Filed under Featured, General news and Rants, wii on November 13th, 2007

nintendowii.jpgVideo Game Chartz has released the hardware sales chart for America for the week ending Nov. 10, and once again Nintendo’s Wii is first and Sony has come in last.

The Wii came in first for the week at 192, 482, followed by the Xbox 360 at 173,895 and the DS at 142,299. Sony’s PSP came in a distant fourth at 75, 954 and the Playstation 3 came in an even more distant fifth at 63, 788.

All three next-gen consoles saw a jump in sales, though: 31 percent for the Wii, 25 percent for the Xbox 360 and 15 percent for the PS3.

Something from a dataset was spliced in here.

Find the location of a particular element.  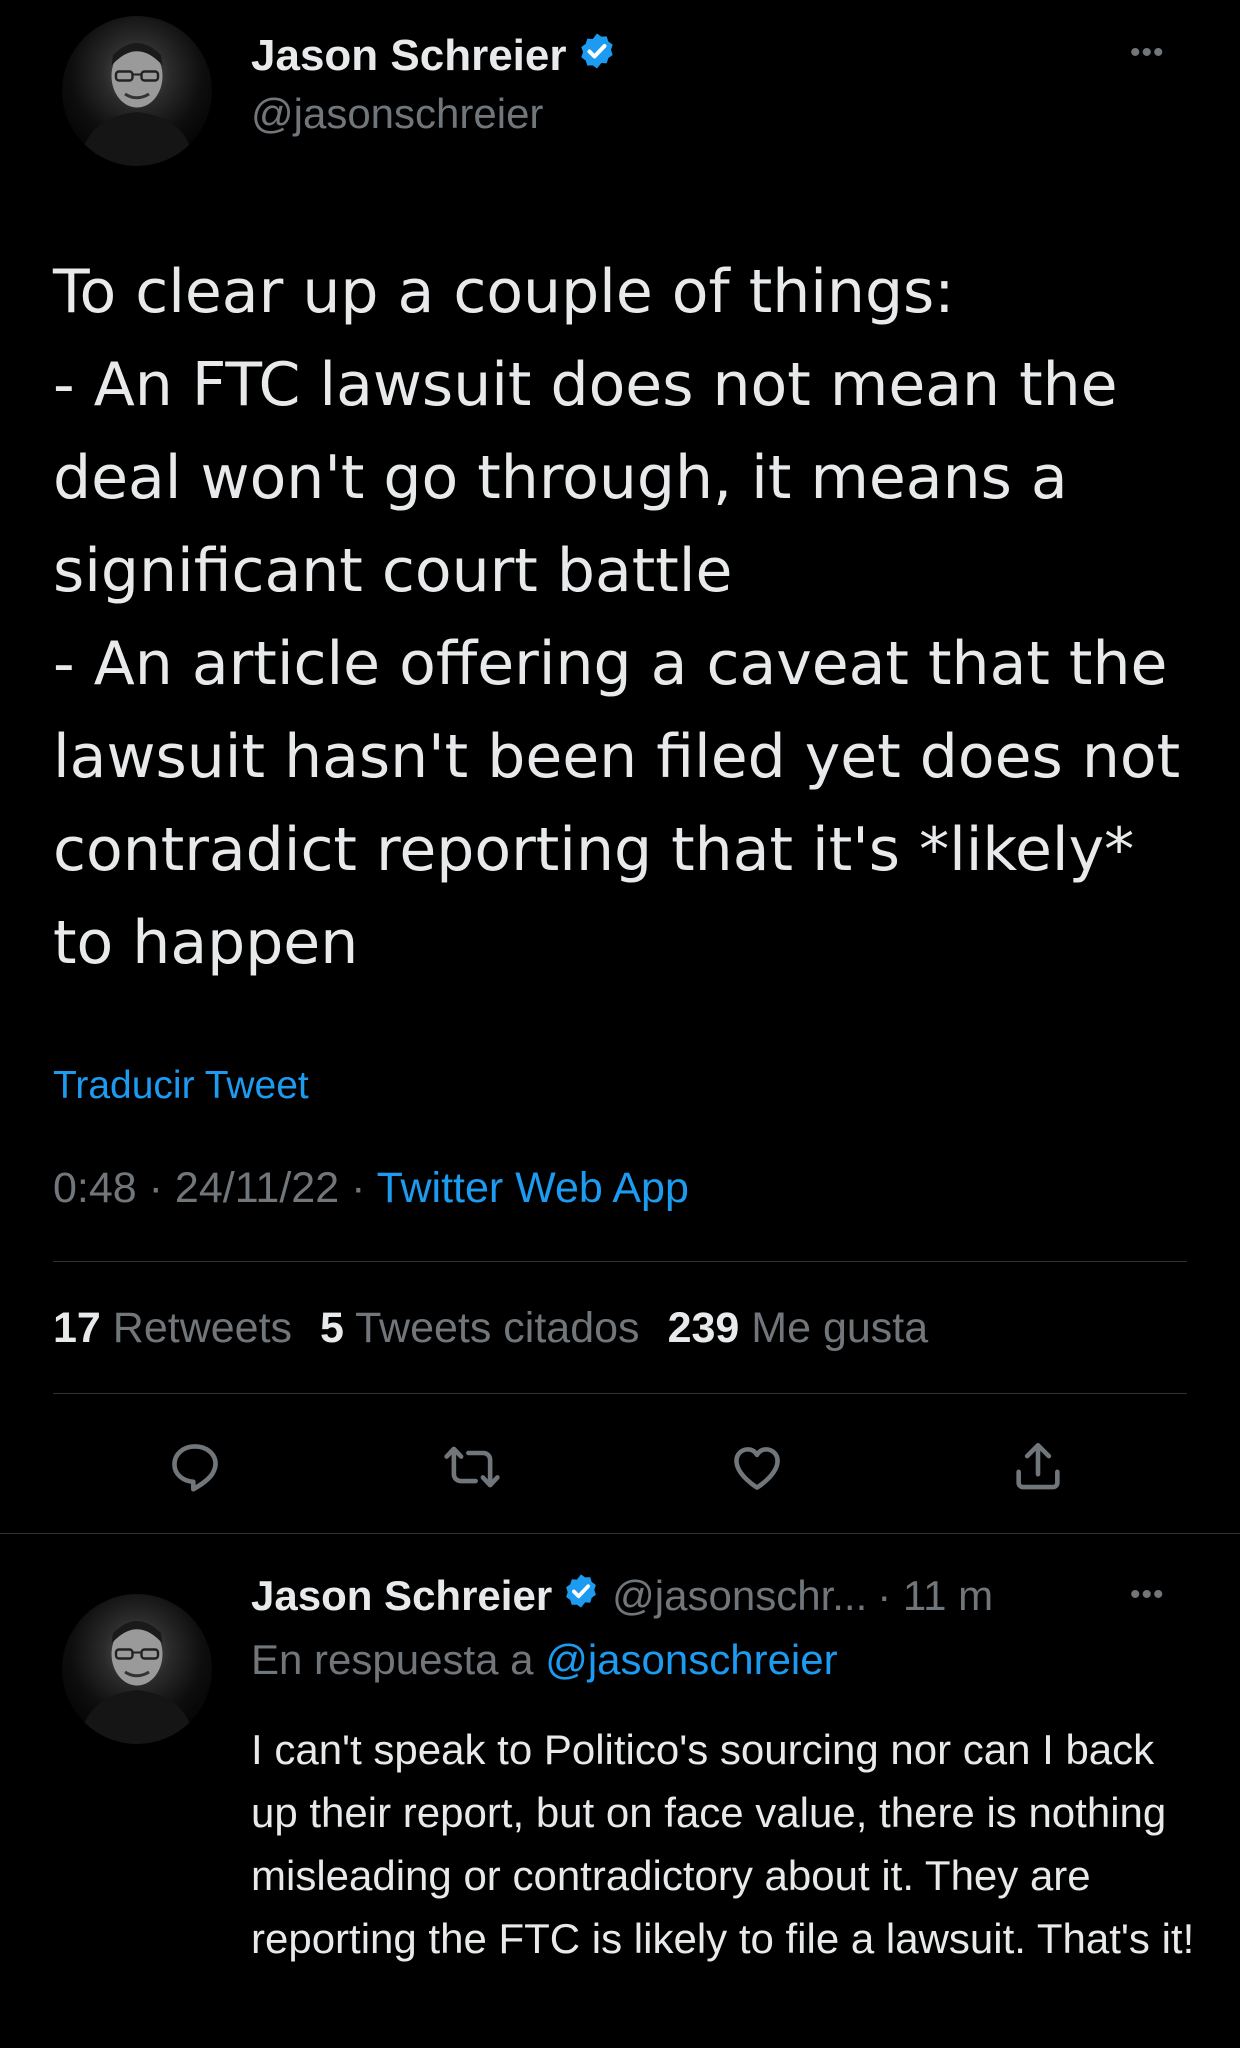

reply-button is located at coordinates (195, 1467).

I once predicted the Wii was the future of video game consoles. I said, since the Wii changes how we play games instead of just how we view them, it would be able to over take the Xbox 360 and PS3, which certainly go farther in terms of hardware power but don’t fundamentally do anything different than the original Playstation.

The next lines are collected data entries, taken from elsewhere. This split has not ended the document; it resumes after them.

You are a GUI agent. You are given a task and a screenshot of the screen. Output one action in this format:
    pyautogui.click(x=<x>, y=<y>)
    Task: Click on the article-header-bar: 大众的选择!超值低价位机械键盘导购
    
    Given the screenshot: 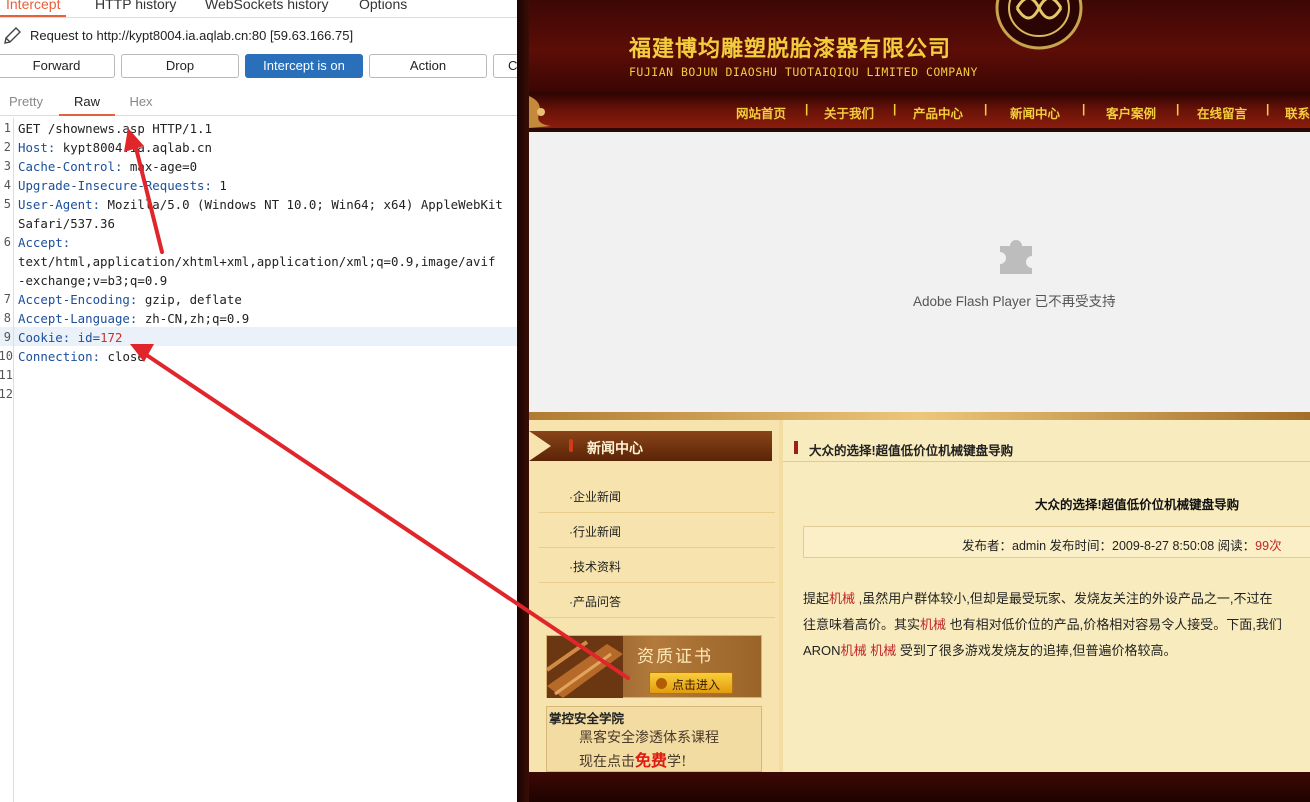 What is the action you would take?
    pyautogui.click(x=1046, y=448)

I think a lot of the industry on the console production side is focused on better hardware power for consoles because that’s what has worked before. If you look at the jumps from system to system, what what you notice most in the slide show is the change in detail, from 8-bit to 16-bit to 32-bit and the era of the Playstation, which by my estimation only ended with this generation. The real fundamental change, though, is the change in gameplay.

Indeed, much of Nintendo’s success comes from seeing where the next change in how we play games is going to come from. Likewise, their failure comes from not seeing these jumps. Sony won the last generation because all the other companies that got involved, Nintendo, Microsoft and to some extent Sega, were content to try to do more of the same, and the Playstation 2 just did it better, either because it was more powerful or more deeply embedded. If Nintendo, or anyone else for that matter, had figured out a new way to play games we probably wouldn’t have seen the Playstations dominate as heavily as they did, if they would have dominated at all.

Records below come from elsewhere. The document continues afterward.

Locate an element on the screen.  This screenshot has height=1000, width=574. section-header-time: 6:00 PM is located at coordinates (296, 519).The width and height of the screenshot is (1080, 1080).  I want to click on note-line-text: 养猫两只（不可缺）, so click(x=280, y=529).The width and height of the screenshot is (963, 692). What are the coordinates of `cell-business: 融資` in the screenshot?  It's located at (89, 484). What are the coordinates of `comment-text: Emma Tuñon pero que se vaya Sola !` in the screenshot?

Mario’s adventures across the consoles is a perfect example. Super Mario Bros. defined platforming in the 8-bit era. The next great change you notice is Super Mario 64 and the jump to 3D, which defined the 3D platforming genre. Where Mario failed most is Super Mario Sunshine, which didn’t do anything fundamentally different from Super Mario 64. It may be too soon to call Super Mario Galaxy yet another redefinition of platforming from a historical perspective, but that hasn’t stopped reviewers from doing so.

What really amazes me, however, is the public’s almost unquestioning acceptance of the Wii’s new terms of playing games. Usually people are very slow to accept change. Even though most of the games on the Wii are epic fail at fully utilizing the consoles innovations, the exceptions being first-party games, the console continues to sell out the day stores receive new shipments. Perhaps the public was already thirsty for something new after a prettier version of more of the same from last generation, even if the new doesn’t exactly work perfectly?

The real test for the Wii now is whether Nintendo will continue to string us along from one exceptional first-party game to the next, a third-party company will step in and finally get the motion controls as perfect as Nintendo does so the system can really show what it can do or the Wii slowly fades away into obscurity, something that could’ve been a revolutionary turning point in how we play games but turned into little more than a novelty for most people.

If nothing else, the Wii has shown there is serious money to be made in doing something differently. Hopefully console makers, and developers even more so, will take note.